■ **TASK STATEMENT**
Your answer should be the records, copied exactly, with the pictures removed.

■ **INPUT**
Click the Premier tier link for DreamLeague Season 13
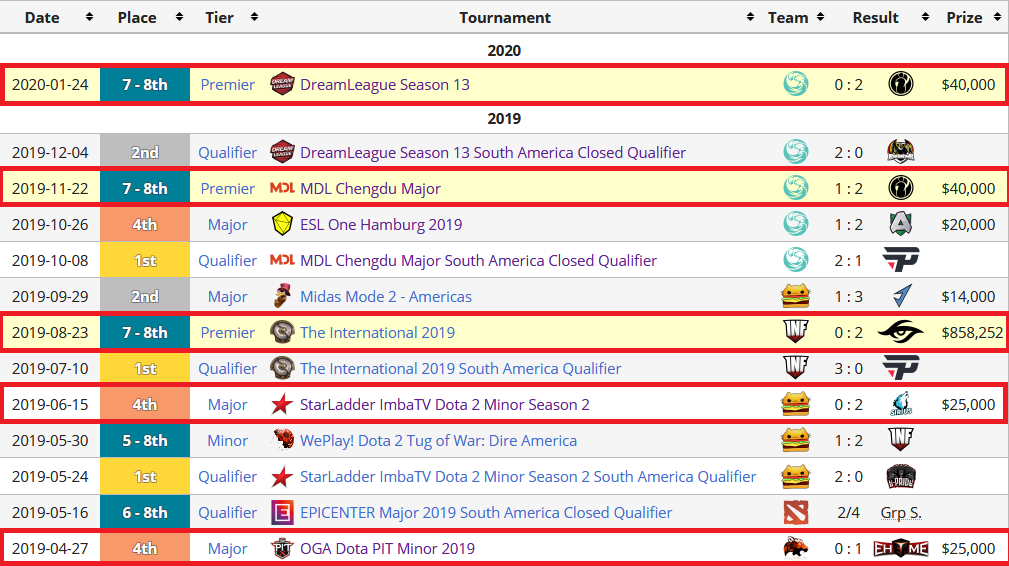The image size is (1009, 566). [227, 84]
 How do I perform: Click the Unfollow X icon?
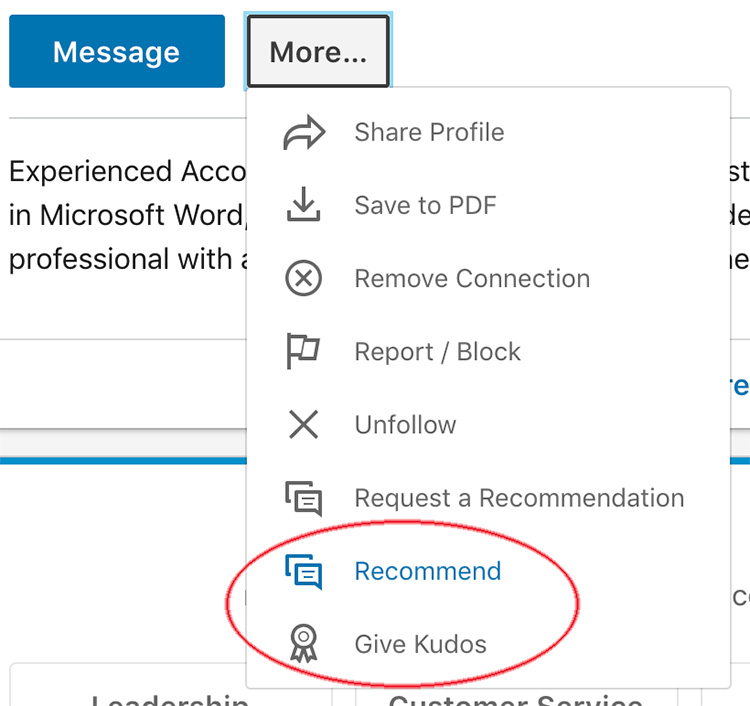pyautogui.click(x=303, y=424)
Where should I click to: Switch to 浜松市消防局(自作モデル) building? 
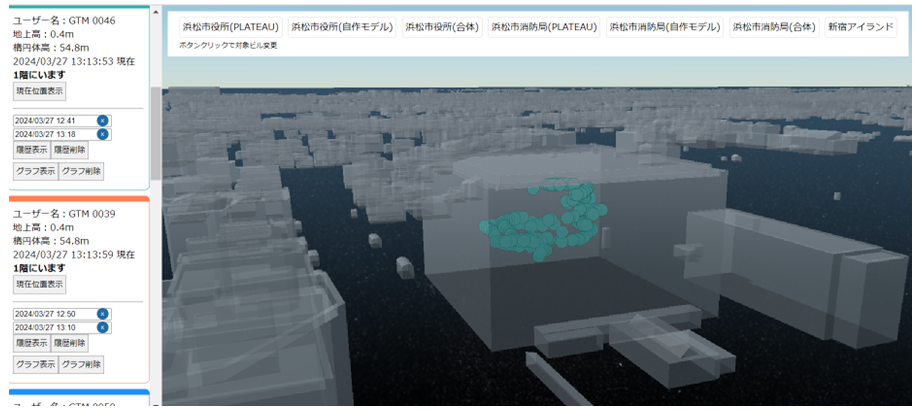pyautogui.click(x=665, y=28)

■ **RESPONSE TO THE EXERCISE**
Click the Premier tier link for DreamLeague Season 13
The image size is (1009, 566). [227, 84]
 How do I perform: Click the Unfollow X icon?
pyautogui.click(x=303, y=424)
Where should I click to: Switch to 浜松市消防局(自作モデル) building? 
pyautogui.click(x=665, y=28)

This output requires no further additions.